Saved entries
________________

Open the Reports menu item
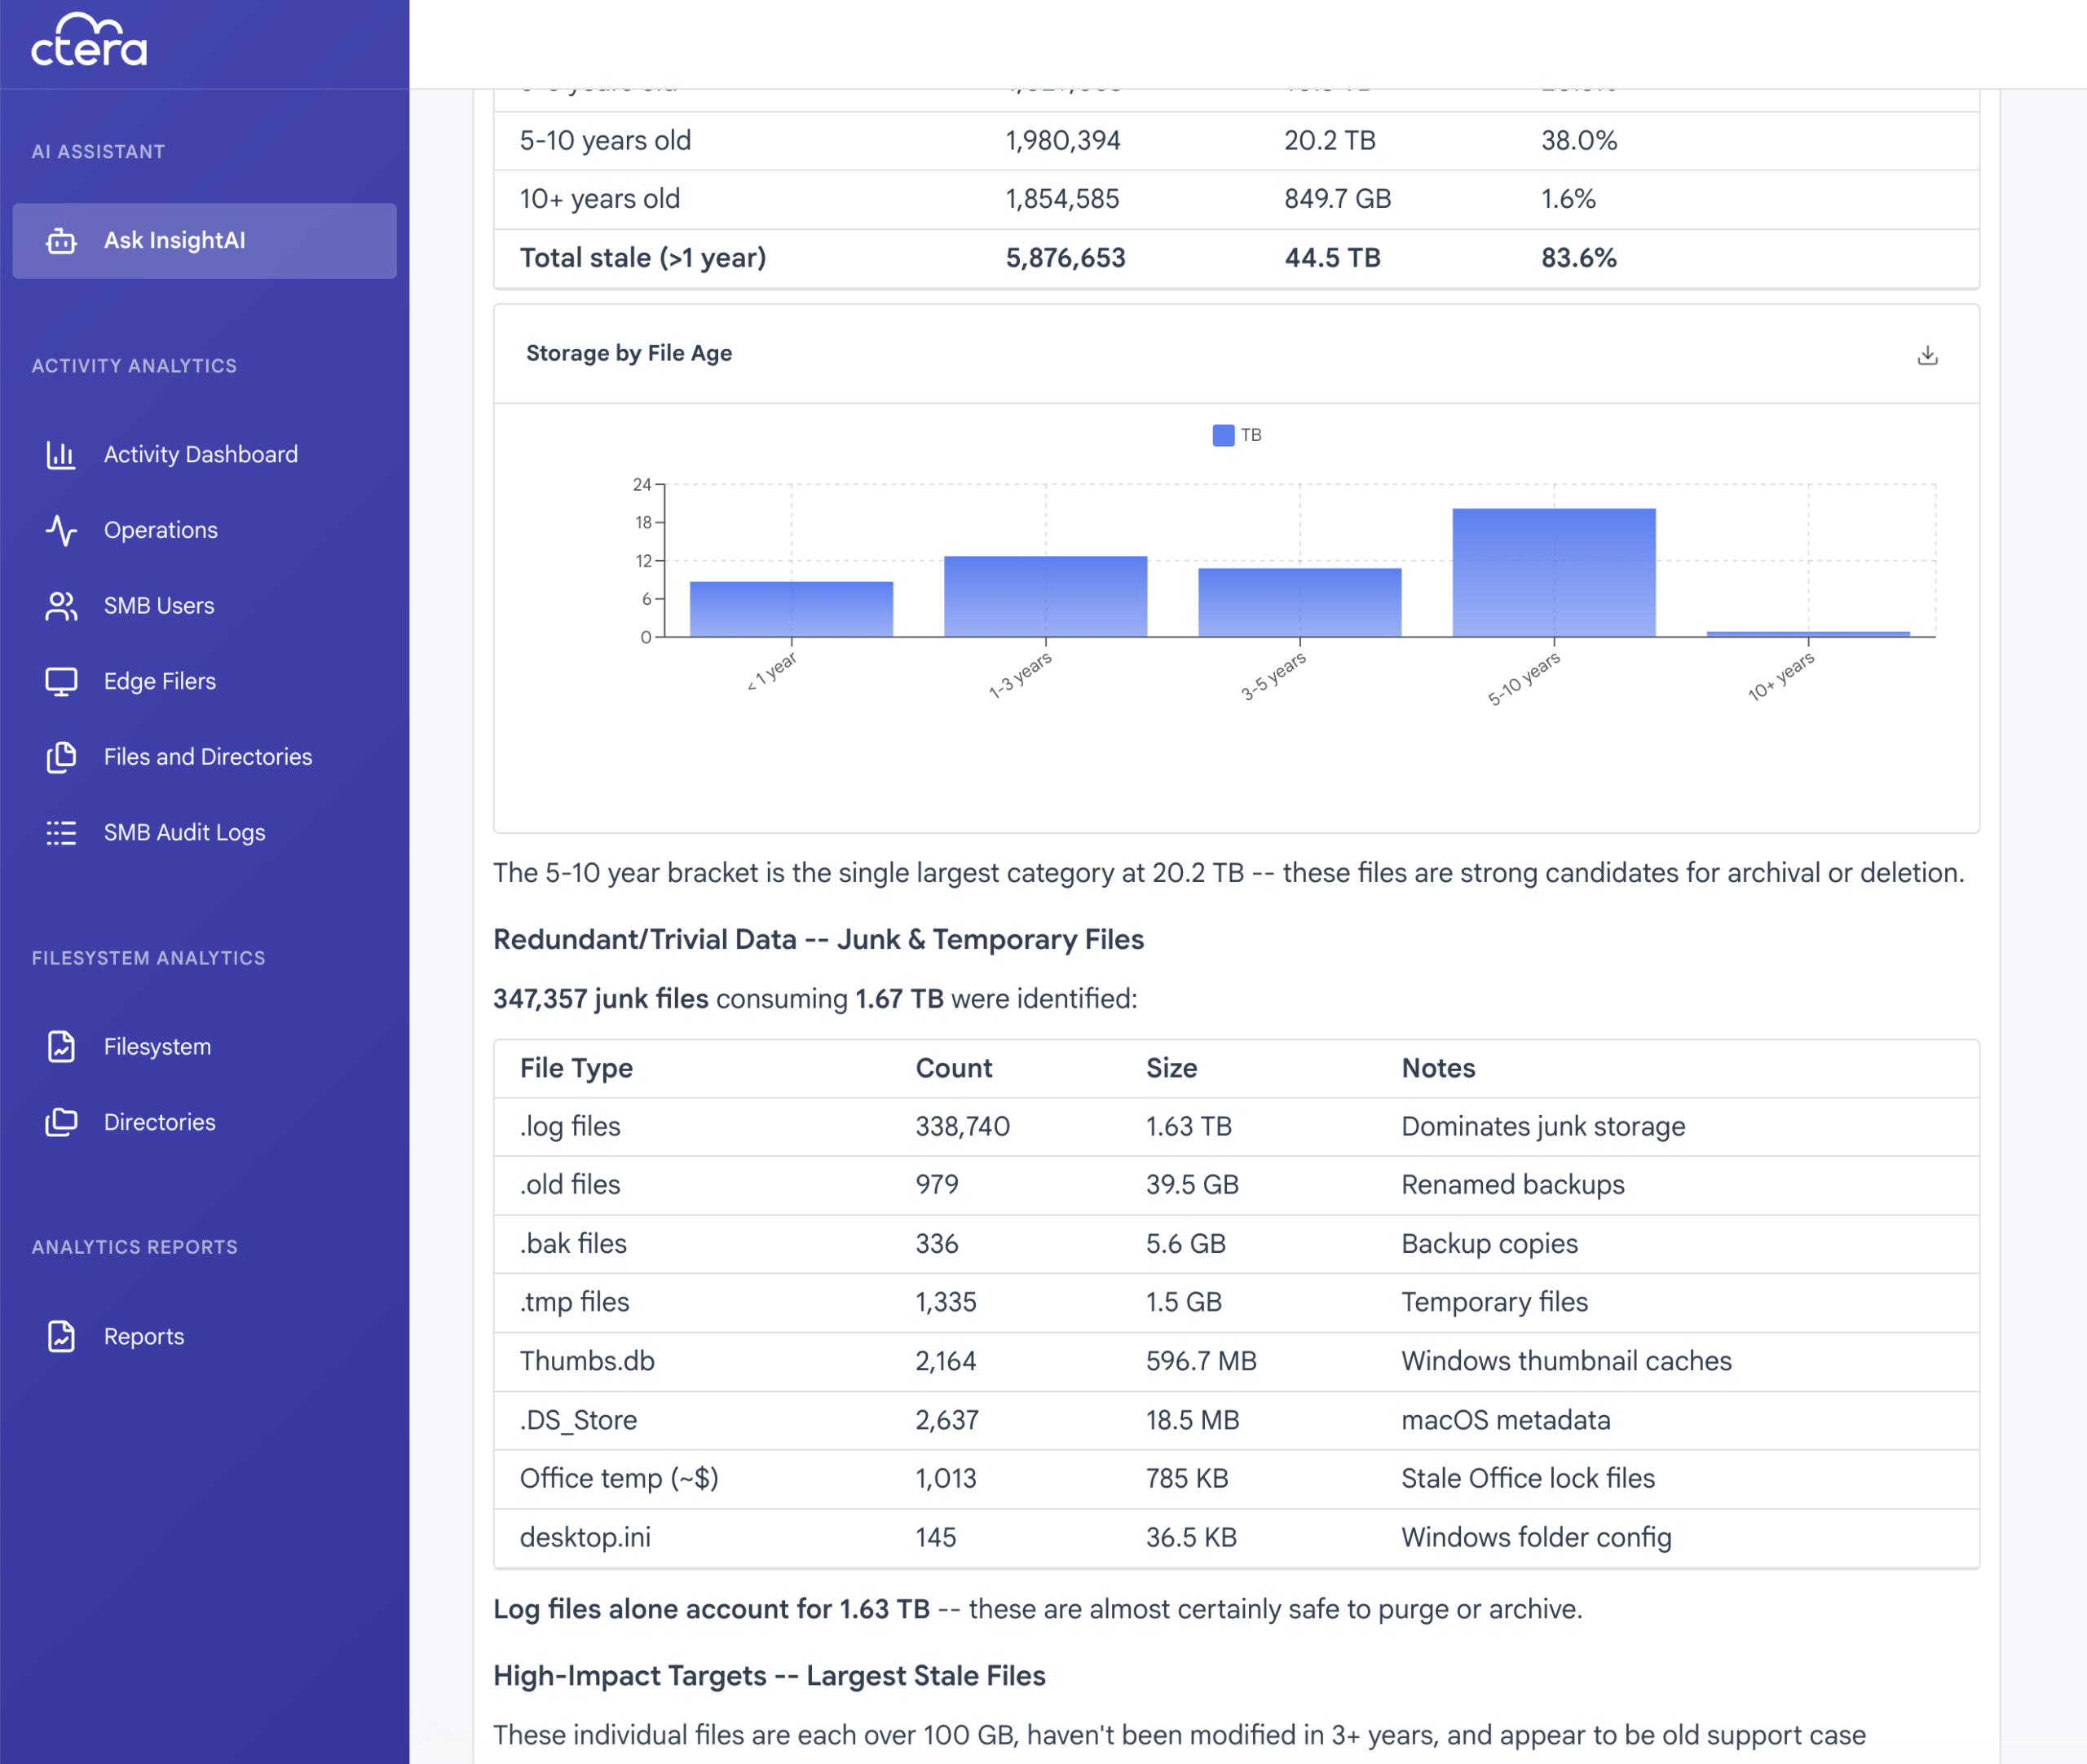 (144, 1337)
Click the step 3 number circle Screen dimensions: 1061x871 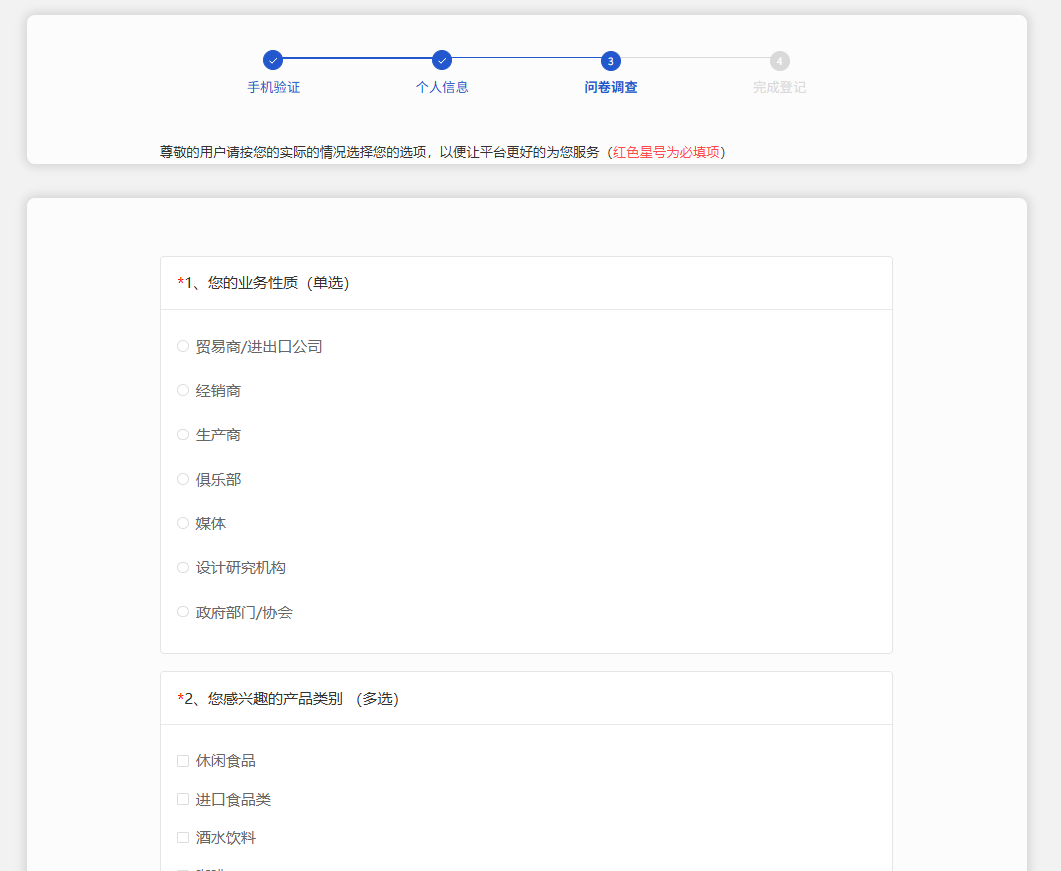pyautogui.click(x=611, y=61)
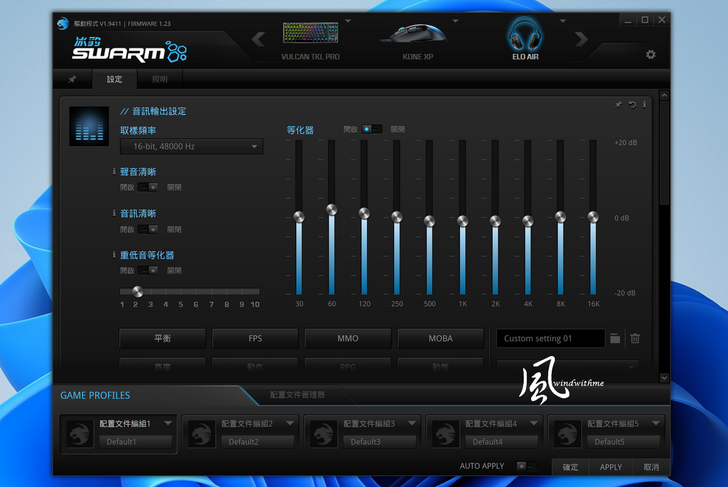728x487 pixels.
Task: Click the folder icon beside Custom setting 01
Action: point(615,339)
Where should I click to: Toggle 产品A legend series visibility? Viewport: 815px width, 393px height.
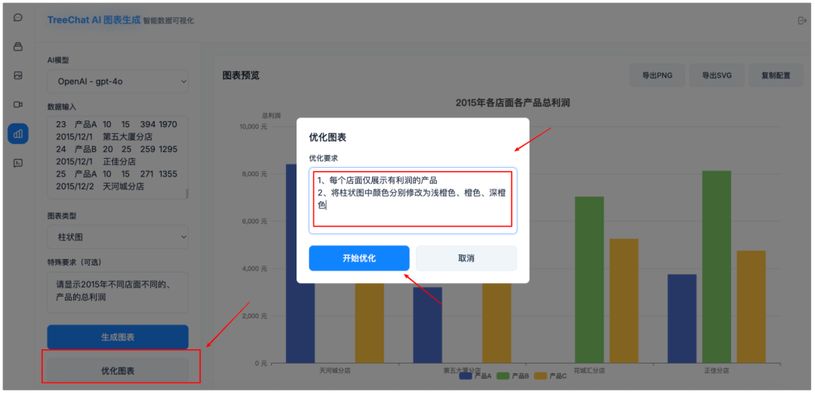[476, 375]
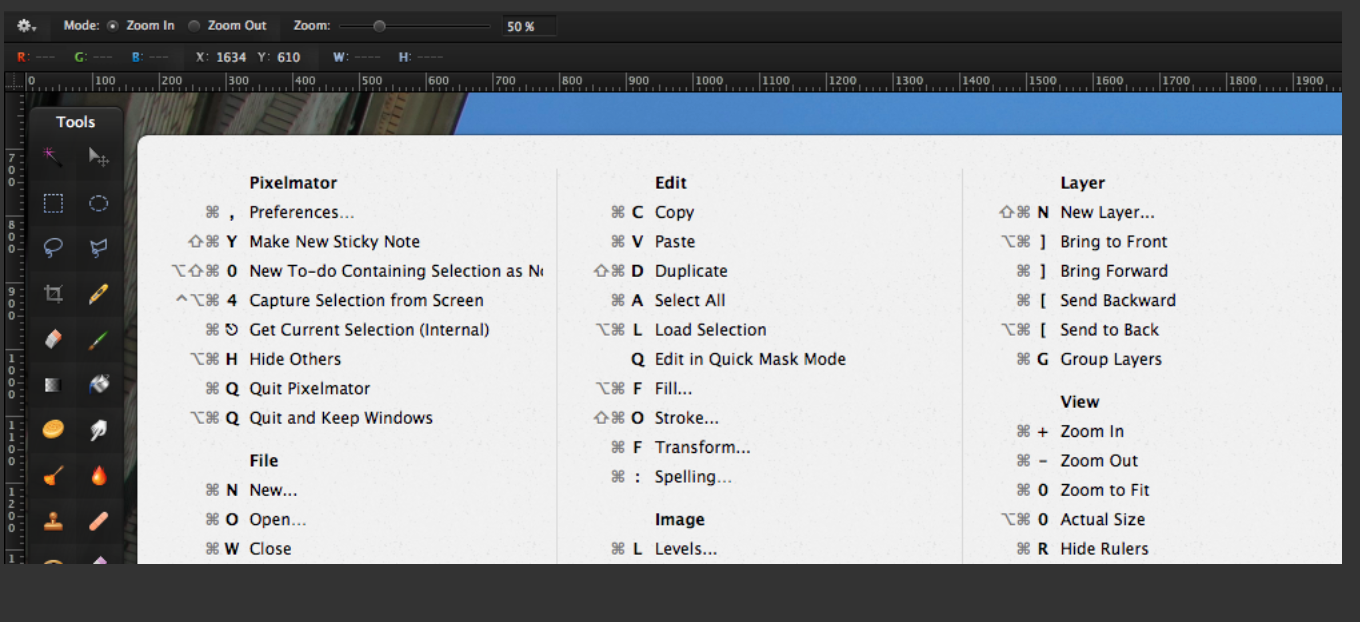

________________

[Task to complete] Copy out word for word everything from the line containing "Where should I" down to the end of the material. Leave the pictures out of your answer.

[Correct answer]
Where should I click to: Toggle 产品A legend series visibility? Viewport: 815px width, 393px height.
[476, 375]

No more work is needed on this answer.